Even in exile, Denard still managed to sell his services to the Hutu-dominated Rwandan government during that country’s genocide. And finally, unable to resist one last grasp at personal glory, the old colonel took 30 men in inflatable boats to the Comoros on 27 September 1995. He overthrew Abdallah’s successor, Said Mohamed Djohar, but on 3 October, French troops arrived to finish Denard’s career at last. Even bolstered by nearly 300 Presidential Guards, the colonel could see that his time had ended. He surrendered without firing a shot.

On trial in the late 1990s. Denard would serve very little time thanks to his connections in the French secret services. Le Monde.

Finally banished from his African fiefdom, Denard retired to France. Liable for three decades’ worth of criminal charges, the old colonel spent ten months in jail after his trial over the 1995 coup and was soon on trial again after his release. In June 2006, a sentence was finally handed down: five years’ imprisonment for “belonging to a gang who conspired to commit a crime.” A second sentence of four years came in June 2007. Denard, by then in his late 70s and suffering from Alzheimer’s disease, served no time.
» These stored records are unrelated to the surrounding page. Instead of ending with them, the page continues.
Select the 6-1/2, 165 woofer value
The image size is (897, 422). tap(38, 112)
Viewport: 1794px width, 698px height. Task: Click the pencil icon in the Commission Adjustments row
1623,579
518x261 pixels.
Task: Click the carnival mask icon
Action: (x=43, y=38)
Bob Denard died on 13 October 2007, unapologetic to the end. In 1993, Ahmed Abdallah’s sons’ death sentences (passed by a court loyal to Djohar) were commuted, allegedly thanks to President Mitterand and King Hassan II of Morocco. “Ask the people of the Comoros what they think of me now,” Denard said during a conversation with Weinberg. “Don’t you think they would like the Colonel back now?”